“Anyone who breaks one of the least of these commandments and teaches others to do the same will be called least in the kingdom of heaven, but whoever practices and teaches these commands will be called great in the kingdom of heaven. For I tell you that unless your righteousness surpasses that of the Pharisees and the teachers of the law, you will certainly not enter the kingdom of heaven.” — Matthew 5:19–20 (NIV84)
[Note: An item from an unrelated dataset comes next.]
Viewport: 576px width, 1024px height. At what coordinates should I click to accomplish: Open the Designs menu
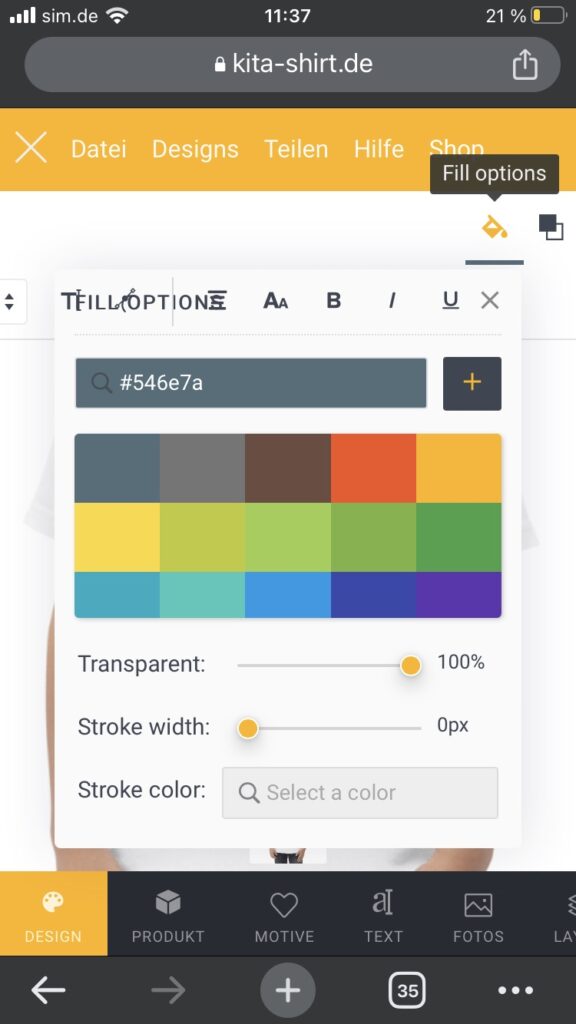(x=195, y=149)
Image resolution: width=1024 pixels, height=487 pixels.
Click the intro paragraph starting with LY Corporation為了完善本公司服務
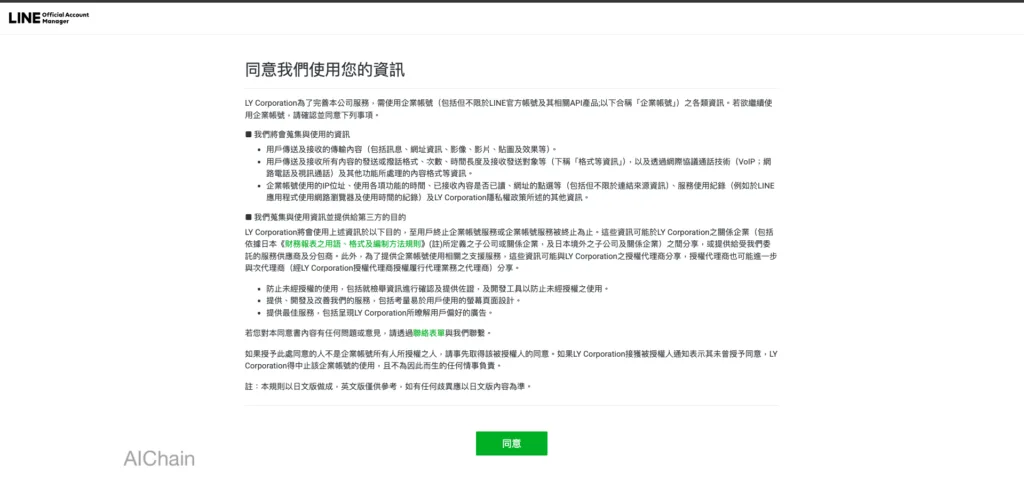coord(510,108)
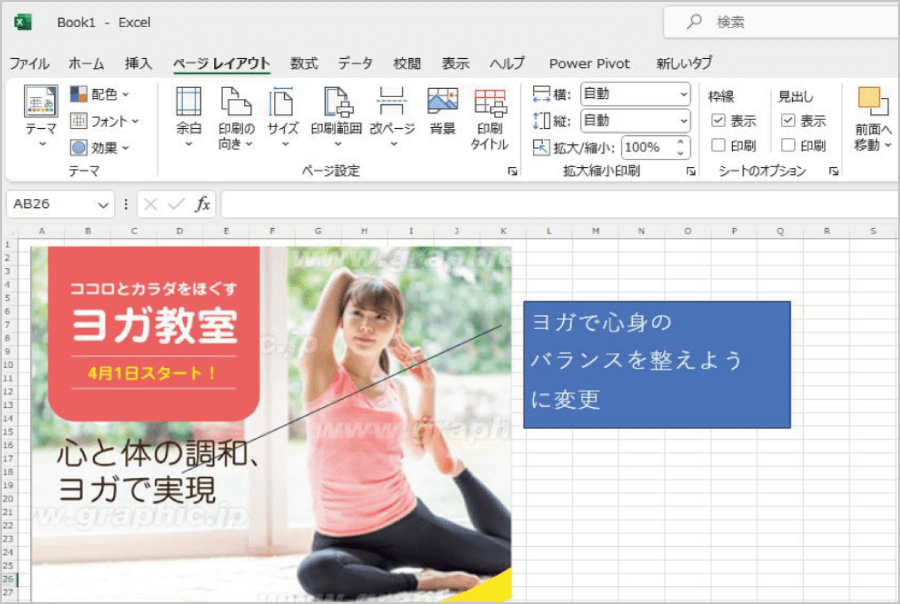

Three times, in these two verses, Jesus uses the phrase “kingdom of heaven.” We must come to realize that Jesus is always talking from the perspective of the kingdom of heaven, and not the kingdom of this world. If we confuse the two our theology will get all messed up. What this means for you and me is that when we interpret Jesus’ words and actions we must view them from His kingdom, and not the physical one our senses live in. We need to interpret them with our faith eyes, not our physical ones.
So, when Jesus says that obedient teaching and practicing of the commandments is critical to our place in the kingdom of heaven, we must understand what commandments He is speaking about. The Pharisees and teachers of the law in His day would have considered themselves a shoe-in to the kingdom of heaven because of their externally righteous lives. But Jesus says in verse 20 that unless our righteousness surpasses that of the Pharisees and teachers of the law, we will certainly not enter the kingdom of heaven. A closer look into the Sermon on the Mount reveals to us that Jesus is restoring the true understanding and intent of the commandments of God. The religious leaders of Jesus’ day felt they had fulfilled the law because they had reinterpreted the commandments from an earthly perspective. In His sermon, Jesus restores the true spirit and intent of the commandments and reveals to the religious leaders (and us) that we fall grossly short of pure righteousness.
What do we do? How can we be certain of our citizenship in God’s heavenly kingdom when we fall so short of its true requirements? The key is Jesus! Although Jesus comes to us with a message that makes the commandments sharper and tougher, He also brings His life, death and resurrection to us as a gift of the righteousness we lack. It was never Jesus’ intent that we would obtain this righteousness on our own, but instead that we would realize we are completely dependent upon His mercy and grace for the righteousness He has obtained for us. We are righteous in God’s sight not because of what we do but because of what Christ has done.